▶ _POLECENIE_: Przekształć poniższe wiersze w listę numerowaną, pomijając puste wiersze. Obrazy pozostaw poza odpowiedzią.

[Dane celów kliknięć]
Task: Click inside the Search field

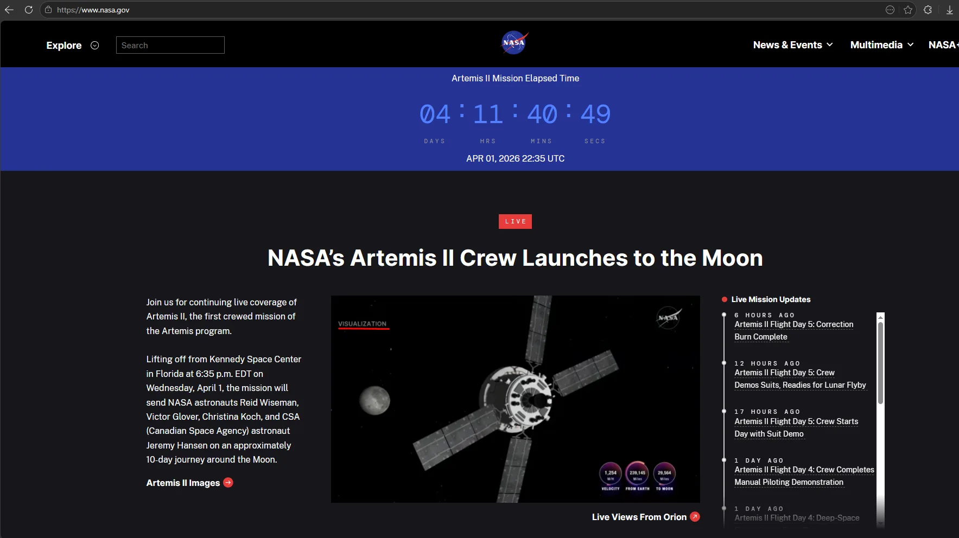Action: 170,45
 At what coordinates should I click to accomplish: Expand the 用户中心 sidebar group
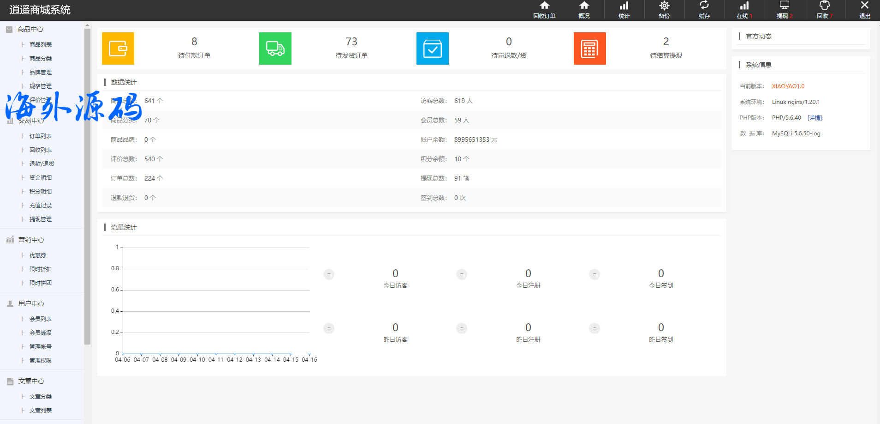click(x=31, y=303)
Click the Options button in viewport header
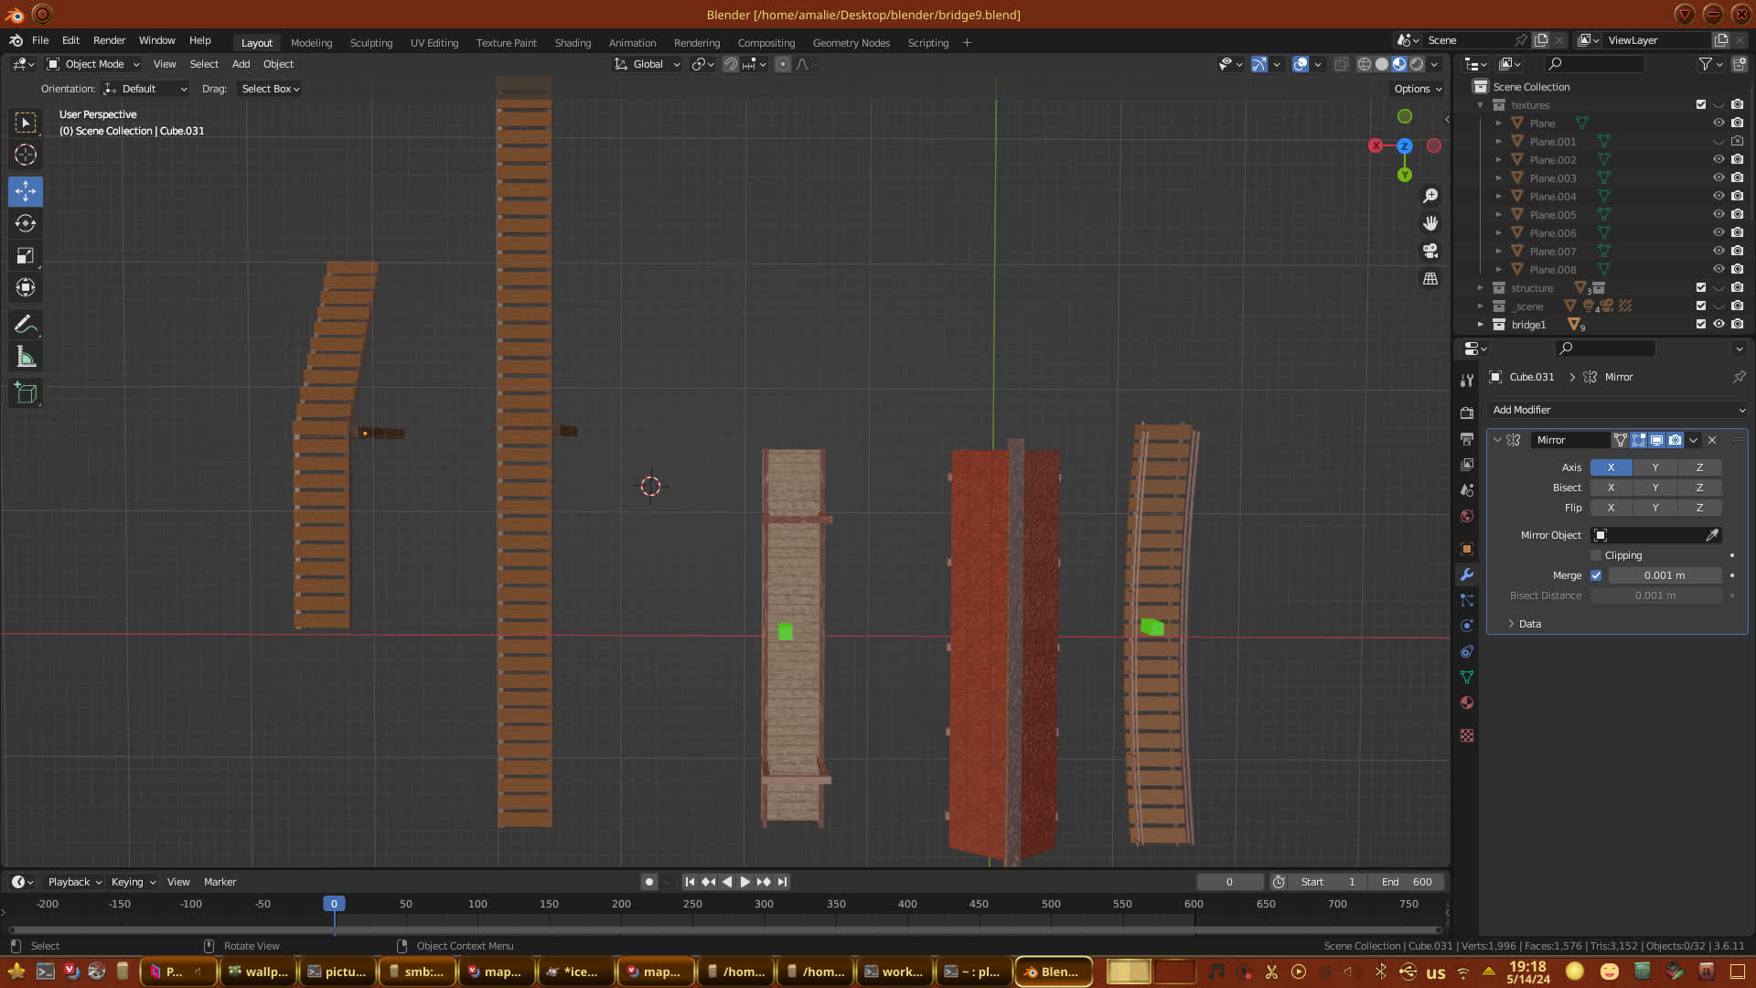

▶ _ROZWIĄZANIE PISEMNE_:
1. Task: Click inside the Search field
2. Action: 170,45
3.  At what coordinates should I click to accomplish: Expand the 用户中心 sidebar group
4. click(x=31, y=303)
5. Click the Options button in viewport header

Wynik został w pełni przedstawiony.